Exercise aim ::
Reproduce verbatim every line of the listing below, from the line containing "View site information icon in address bar" down through the line containing "pyautogui.click(x=1145, y=202)", both included.

(Some records)
..............................
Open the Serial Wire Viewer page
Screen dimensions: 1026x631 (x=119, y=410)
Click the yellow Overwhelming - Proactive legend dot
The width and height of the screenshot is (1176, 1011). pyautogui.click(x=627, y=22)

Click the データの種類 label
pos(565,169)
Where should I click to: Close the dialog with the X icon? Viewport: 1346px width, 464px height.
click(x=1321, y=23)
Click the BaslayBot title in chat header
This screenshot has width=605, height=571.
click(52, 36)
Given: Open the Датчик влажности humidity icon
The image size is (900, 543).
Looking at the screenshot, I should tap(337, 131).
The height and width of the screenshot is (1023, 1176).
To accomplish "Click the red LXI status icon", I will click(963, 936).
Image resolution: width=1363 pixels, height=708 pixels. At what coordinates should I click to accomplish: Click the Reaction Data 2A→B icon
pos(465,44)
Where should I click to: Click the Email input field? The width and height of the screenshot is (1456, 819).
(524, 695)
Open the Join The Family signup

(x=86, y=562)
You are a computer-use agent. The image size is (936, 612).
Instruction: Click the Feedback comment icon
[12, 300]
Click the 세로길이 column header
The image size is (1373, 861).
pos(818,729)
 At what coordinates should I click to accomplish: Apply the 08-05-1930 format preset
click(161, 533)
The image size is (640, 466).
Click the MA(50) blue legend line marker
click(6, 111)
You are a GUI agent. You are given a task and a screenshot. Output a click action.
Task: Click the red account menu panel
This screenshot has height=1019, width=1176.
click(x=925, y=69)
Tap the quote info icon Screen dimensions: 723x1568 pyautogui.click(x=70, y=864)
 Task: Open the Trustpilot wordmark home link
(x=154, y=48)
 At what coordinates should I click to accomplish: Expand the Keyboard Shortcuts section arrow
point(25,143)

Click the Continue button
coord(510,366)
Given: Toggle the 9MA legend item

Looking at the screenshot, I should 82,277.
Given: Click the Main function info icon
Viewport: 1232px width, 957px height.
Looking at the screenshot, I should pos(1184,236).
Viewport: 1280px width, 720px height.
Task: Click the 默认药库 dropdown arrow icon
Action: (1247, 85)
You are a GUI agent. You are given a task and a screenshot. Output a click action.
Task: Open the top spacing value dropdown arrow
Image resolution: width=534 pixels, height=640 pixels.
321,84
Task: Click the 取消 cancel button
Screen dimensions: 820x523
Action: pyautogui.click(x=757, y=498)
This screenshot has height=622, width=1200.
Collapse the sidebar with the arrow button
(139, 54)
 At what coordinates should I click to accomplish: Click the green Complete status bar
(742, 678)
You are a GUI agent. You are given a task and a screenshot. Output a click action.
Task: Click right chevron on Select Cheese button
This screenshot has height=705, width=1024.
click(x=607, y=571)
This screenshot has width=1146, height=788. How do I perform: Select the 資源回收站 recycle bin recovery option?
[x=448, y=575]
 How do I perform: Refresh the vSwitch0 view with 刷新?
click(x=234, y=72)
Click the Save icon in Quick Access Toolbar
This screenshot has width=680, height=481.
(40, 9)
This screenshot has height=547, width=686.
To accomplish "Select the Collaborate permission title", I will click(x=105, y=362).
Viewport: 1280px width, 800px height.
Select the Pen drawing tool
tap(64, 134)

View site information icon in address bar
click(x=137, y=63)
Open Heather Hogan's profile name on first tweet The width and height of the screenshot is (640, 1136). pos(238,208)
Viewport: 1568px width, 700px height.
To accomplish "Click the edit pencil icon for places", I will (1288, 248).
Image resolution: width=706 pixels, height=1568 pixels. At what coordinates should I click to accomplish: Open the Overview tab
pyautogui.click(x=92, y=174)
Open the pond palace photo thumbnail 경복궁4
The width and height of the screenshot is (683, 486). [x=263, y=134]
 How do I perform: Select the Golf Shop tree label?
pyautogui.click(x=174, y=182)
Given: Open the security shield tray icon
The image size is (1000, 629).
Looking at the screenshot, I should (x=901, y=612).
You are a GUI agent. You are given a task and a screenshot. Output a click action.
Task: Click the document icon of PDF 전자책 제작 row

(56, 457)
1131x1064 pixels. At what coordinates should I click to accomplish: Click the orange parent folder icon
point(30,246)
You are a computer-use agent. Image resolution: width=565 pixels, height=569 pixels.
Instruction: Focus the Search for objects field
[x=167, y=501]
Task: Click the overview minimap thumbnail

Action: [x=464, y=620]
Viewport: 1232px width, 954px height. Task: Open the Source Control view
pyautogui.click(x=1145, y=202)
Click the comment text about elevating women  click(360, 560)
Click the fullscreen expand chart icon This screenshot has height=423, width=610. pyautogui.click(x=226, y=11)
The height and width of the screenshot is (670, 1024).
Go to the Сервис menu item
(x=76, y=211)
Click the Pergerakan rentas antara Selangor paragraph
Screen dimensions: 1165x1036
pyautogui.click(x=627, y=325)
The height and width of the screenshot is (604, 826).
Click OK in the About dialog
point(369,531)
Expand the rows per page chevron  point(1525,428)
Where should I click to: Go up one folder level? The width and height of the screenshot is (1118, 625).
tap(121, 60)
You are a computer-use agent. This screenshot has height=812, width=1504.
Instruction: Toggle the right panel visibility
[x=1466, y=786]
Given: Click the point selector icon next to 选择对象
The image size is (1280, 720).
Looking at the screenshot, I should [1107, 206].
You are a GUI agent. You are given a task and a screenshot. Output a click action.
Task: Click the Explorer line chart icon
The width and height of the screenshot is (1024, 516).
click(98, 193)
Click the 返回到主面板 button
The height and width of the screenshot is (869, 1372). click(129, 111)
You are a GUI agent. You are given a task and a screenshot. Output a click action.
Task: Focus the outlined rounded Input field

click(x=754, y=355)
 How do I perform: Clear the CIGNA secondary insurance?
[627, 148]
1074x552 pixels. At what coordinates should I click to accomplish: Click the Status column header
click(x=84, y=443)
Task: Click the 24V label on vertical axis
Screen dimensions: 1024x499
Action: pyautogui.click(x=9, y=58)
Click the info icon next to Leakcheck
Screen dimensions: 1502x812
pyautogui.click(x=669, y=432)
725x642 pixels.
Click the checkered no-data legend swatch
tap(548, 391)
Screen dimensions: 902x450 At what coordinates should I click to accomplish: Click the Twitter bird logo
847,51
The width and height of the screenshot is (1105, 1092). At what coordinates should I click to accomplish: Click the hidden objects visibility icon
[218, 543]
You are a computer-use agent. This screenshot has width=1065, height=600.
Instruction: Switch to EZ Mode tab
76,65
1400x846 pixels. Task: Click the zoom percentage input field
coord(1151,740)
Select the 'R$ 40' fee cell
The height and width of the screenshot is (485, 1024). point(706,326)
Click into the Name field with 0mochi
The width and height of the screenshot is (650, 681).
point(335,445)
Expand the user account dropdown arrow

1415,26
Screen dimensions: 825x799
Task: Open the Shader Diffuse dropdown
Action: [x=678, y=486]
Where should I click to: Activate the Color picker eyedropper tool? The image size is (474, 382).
..............................
Task result ::
View site information icon in address bar
click(x=137, y=63)
Open Heather Hogan's profile name on first tweet The width and height of the screenshot is (640, 1136). pos(238,208)
Viewport: 1568px width, 700px height.
To accomplish "Click the edit pencil icon for places", I will (1288, 248).
Image resolution: width=706 pixels, height=1568 pixels. At what coordinates should I click to accomplish: Open the Overview tab
pyautogui.click(x=92, y=174)
Open the pond palace photo thumbnail 경복궁4
The width and height of the screenshot is (683, 486). [x=263, y=134]
 How do I perform: Select the Golf Shop tree label?
pyautogui.click(x=174, y=182)
Given: Open the security shield tray icon
The image size is (1000, 629).
Looking at the screenshot, I should (x=901, y=612).
You are a GUI agent. You are given a task and a screenshot. Output a click action.
Task: Click the document icon of PDF 전자책 제작 row

(56, 457)
1131x1064 pixels. At what coordinates should I click to accomplish: Click the orange parent folder icon
point(30,246)
You are a computer-use agent. Image resolution: width=565 pixels, height=569 pixels.
Instruction: Focus the Search for objects field
[x=167, y=501]
Task: Click the overview minimap thumbnail

Action: [x=464, y=620]
Viewport: 1232px width, 954px height. Task: Open the Source Control view
pyautogui.click(x=1145, y=202)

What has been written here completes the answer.